What this task involves | All of the data below should be copied exactly as it stands.

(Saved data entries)
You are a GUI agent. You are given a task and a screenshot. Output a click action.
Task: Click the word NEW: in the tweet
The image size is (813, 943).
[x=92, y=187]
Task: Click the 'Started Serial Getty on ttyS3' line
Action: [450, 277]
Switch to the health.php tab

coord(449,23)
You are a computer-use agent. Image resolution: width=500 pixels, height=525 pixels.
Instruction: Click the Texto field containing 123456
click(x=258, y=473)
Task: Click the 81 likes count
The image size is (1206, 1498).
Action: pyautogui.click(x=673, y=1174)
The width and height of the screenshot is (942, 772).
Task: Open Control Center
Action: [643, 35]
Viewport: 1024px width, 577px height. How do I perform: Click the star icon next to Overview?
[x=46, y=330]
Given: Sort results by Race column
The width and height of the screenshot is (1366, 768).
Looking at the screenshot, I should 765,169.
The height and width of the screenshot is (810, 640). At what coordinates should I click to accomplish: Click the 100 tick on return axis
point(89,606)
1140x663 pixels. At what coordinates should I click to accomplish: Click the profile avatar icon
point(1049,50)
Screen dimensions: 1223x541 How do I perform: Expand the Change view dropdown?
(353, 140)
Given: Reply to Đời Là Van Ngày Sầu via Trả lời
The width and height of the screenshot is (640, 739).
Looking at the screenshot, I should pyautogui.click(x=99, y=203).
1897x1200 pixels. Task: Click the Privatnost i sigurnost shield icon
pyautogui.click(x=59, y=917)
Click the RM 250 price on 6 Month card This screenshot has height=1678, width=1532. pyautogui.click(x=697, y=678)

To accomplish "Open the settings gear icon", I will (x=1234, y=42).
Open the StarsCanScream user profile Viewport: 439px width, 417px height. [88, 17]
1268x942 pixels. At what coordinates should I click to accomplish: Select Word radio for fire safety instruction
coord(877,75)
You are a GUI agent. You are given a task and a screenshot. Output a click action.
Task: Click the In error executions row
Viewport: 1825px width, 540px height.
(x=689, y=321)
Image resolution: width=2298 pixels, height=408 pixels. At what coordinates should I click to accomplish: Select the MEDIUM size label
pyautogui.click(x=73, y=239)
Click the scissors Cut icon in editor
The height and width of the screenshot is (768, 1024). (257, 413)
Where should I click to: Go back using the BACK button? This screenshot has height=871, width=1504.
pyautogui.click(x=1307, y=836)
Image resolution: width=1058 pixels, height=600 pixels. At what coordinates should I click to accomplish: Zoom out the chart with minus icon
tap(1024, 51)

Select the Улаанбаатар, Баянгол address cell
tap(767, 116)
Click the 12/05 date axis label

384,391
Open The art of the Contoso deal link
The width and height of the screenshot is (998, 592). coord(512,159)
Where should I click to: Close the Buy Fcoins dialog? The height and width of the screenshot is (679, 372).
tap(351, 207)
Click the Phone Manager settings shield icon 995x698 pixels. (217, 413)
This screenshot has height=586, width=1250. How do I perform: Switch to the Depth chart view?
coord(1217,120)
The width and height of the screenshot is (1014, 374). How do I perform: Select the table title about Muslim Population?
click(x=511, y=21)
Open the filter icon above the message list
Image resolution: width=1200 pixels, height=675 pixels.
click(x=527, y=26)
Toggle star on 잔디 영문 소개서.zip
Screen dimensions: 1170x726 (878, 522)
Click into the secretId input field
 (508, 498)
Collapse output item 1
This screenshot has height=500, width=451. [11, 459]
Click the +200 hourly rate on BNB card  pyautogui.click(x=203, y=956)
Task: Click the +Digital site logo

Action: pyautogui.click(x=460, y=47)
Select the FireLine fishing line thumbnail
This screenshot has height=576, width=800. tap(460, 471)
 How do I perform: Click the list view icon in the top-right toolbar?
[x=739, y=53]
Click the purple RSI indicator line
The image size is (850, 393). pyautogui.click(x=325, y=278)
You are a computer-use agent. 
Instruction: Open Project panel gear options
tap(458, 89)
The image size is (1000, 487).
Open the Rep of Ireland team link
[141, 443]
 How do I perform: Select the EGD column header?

Response to this task |
You are a GUI agent. You are given a task and a screenshot. Output a click action.
Task: Click the word NEW: in the tweet
The image size is (813, 943).
[x=92, y=187]
Task: Click the 'Started Serial Getty on ttyS3' line
Action: [450, 277]
Switch to the health.php tab

coord(449,23)
You are a computer-use agent. Image resolution: width=500 pixels, height=525 pixels.
Instruction: Click the Texto field containing 123456
click(x=258, y=473)
Task: Click the 81 likes count
The image size is (1206, 1498).
Action: pyautogui.click(x=673, y=1174)
The width and height of the screenshot is (942, 772).
Task: Open Control Center
Action: [643, 35]
Viewport: 1024px width, 577px height. How do I perform: Click the star icon next to Overview?
[x=46, y=330]
Given: Sort results by Race column
The width and height of the screenshot is (1366, 768).
Looking at the screenshot, I should 765,169.
The height and width of the screenshot is (810, 640). At what coordinates should I click to accomplish: Click the 100 tick on return axis
point(89,606)
1140x663 pixels. At what coordinates should I click to accomplish: Click the profile avatar icon
point(1049,50)
Screen dimensions: 1223x541 How do I perform: Expand the Change view dropdown?
(353, 140)
Given: Reply to Đời Là Van Ngày Sầu via Trả lời
The width and height of the screenshot is (640, 739).
Looking at the screenshot, I should pyautogui.click(x=99, y=203).
1897x1200 pixels. Task: Click the Privatnost i sigurnost shield icon
pyautogui.click(x=59, y=917)
Click the RM 250 price on 6 Month card This screenshot has height=1678, width=1532. pyautogui.click(x=697, y=678)

To accomplish "Open the settings gear icon", I will (x=1234, y=42).
Open the StarsCanScream user profile Viewport: 439px width, 417px height. [88, 17]
1268x942 pixels. At what coordinates should I click to accomplish: Select Word radio for fire safety instruction
coord(877,75)
You are a GUI agent. You are given a task and a screenshot. Output a click action.
Task: Click the In error executions row
Viewport: 1825px width, 540px height.
(x=689, y=321)
Image resolution: width=2298 pixels, height=408 pixels. At what coordinates should I click to accomplish: Select the MEDIUM size label
pyautogui.click(x=73, y=239)
Click the scissors Cut icon in editor
The height and width of the screenshot is (768, 1024). (257, 413)
Where should I click to: Go back using the BACK button? This screenshot has height=871, width=1504.
pyautogui.click(x=1307, y=836)
Image resolution: width=1058 pixels, height=600 pixels. At what coordinates should I click to accomplish: Zoom out the chart with minus icon
tap(1024, 51)

Select the Улаанбаатар, Баянгол address cell
tap(767, 116)
Click the 12/05 date axis label

384,391
Open The art of the Contoso deal link
The width and height of the screenshot is (998, 592). coord(512,159)
Where should I click to: Close the Buy Fcoins dialog? The height and width of the screenshot is (679, 372).
tap(351, 207)
Click the Phone Manager settings shield icon 995x698 pixels. (217, 413)
This screenshot has height=586, width=1250. How do I perform: Switch to the Depth chart view?
coord(1217,120)
The width and height of the screenshot is (1014, 374). How do I perform: Select the table title about Muslim Population?
click(x=511, y=21)
Open the filter icon above the message list
Image resolution: width=1200 pixels, height=675 pixels.
click(x=527, y=26)
Toggle star on 잔디 영문 소개서.zip
Screen dimensions: 1170x726 (878, 522)
Click into the secretId input field
 (508, 498)
Collapse output item 1
This screenshot has height=500, width=451. [11, 459]
Click the +200 hourly rate on BNB card  pyautogui.click(x=203, y=956)
Task: Click the +Digital site logo

Action: pyautogui.click(x=460, y=47)
Select the FireLine fishing line thumbnail
This screenshot has height=576, width=800. tap(460, 471)
 How do I perform: Click the list view icon in the top-right toolbar?
[x=739, y=53]
Click the purple RSI indicator line
The image size is (850, 393). pyautogui.click(x=325, y=278)
You are a computer-use agent. 
Instruction: Open Project panel gear options
tap(458, 89)
The image size is (1000, 487).
Open the Rep of Ireland team link
[141, 443]
 How do I perform: Select the EGD column header?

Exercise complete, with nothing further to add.